SOURCE EXCERPT -

So Labour’s manifesto promise to take rail back into public ownership meant rather less than it seemed. It gave the new government something to do in parliament, passing a law to set up a new organisation called Great British Railways, but the rail industry is mostly renationalised already.
Those who imagine that the spectre of Corbynism is haunting the nation are mistaken, therefore. Louise Haigh, the former transport secretary, may have wanted to give that impression. She wanted to appeal to those in the Labour Party who still yearn for the state to control the commanding heights of the economy.
But it is not going to happen. Keir Starmer, who won the Labour leadership on a promise of the “common ownership of rail, mail, energy and water”, later backed off renationalising everything except the first. He retreated on the pragmatic grounds of costs and priorities. He recognises that, although many renationalisations are supported, at a superficial level, in opinion polls, they are not the best use of public resources or ministerial time – except for rail, which is in effect already nationalised.
At Prime Minister’s Questions today, Starmer used the shallow popularity of the public ownership of rail to claim that the formal takeover of South Western Railway next year will “turn the page on decades of delay, frustration and failure”.
It will do no such thing, of course. Heidi Alexander, the new and more pragmatic transport secretary, confirmed that fares will continue to rise on the brave new publicly owned railway. So much for the popular but mistaken view that public ownership would magically cut fares.
So, no, the return of South Western Railways, c2c and Greater Anglia to the public sector do not herald the wider return of nationalisation. On the contrary, they are the death rattle of the old Clause IV.

GIVEN INFORMATION -

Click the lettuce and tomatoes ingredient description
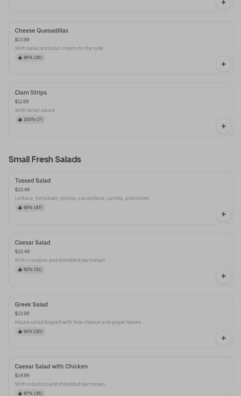The width and height of the screenshot is (241, 396). pyautogui.click(x=82, y=198)

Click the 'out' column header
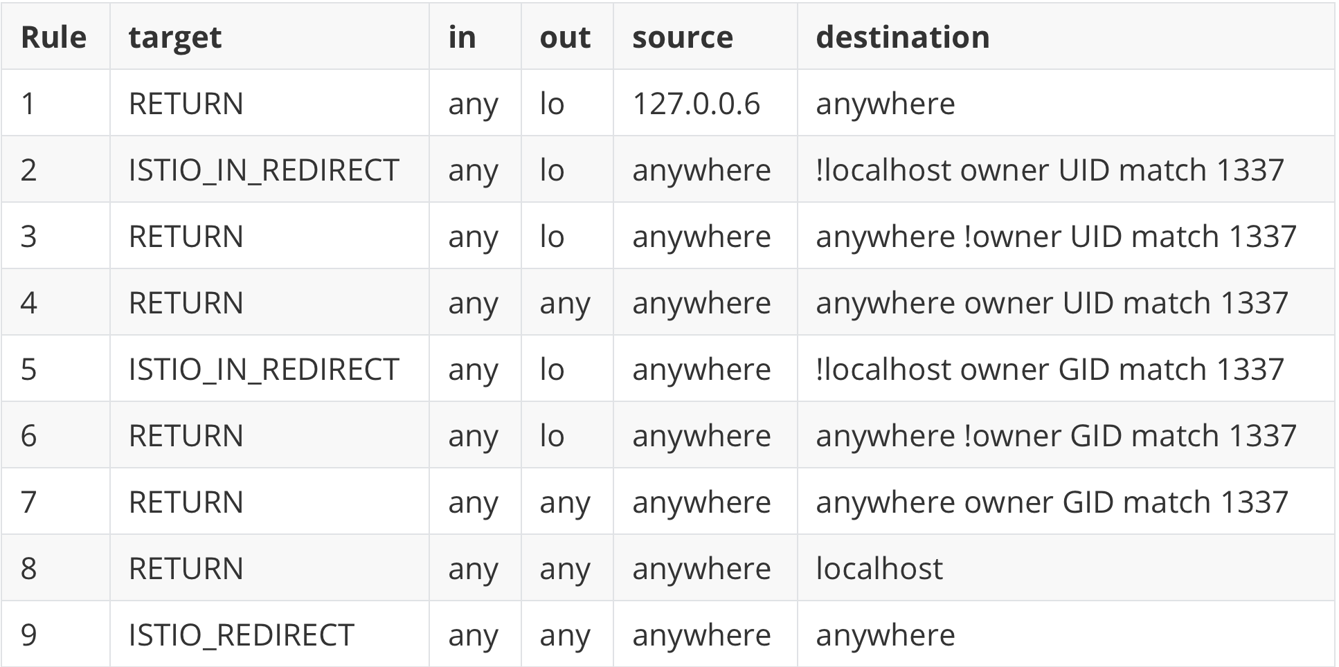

TASKS TO CARRY OUT -
a - Answer these questions from the rail ownership piece:
(i) What new organization does the law passed by the new government set up?
(ii) Of "rail, mail, energy and water," which one did Starmer keep his plan to renationalize?
(iii) Who confirmed that fares will continue to rise on the publicly owned railway?
b - Using the rail ownership piece, explain in one to three sentences why Starmer backed away from renationalizing everything except rail.
c - Rewrite the part of the rail ownership piece from "Those who imagine" up to and including "of the economy.", replacing "spectre" with "ghost".

RESULTS OF THE TASKS -
a -
(i) Great British Railways
(ii) Rail
(iii) Heidi Alexander, the transport secretary

b - He retreated on practical grounds of cost and priorities. Although many renationalizations are popular in polls at a surface level, he recognizes they are not the best use of public money or ministers' time. Rail is the exception because it is in effect already nationalized.

c -
Those who imagine that the ghost of Corbynism is haunting the nation are mistaken, therefore. Louise Haigh, the former transport secretary, may have wanted to give that impression. She wanted to appeal to those in the Labour Party who still yearn for the state to control the commanding heights of the economy.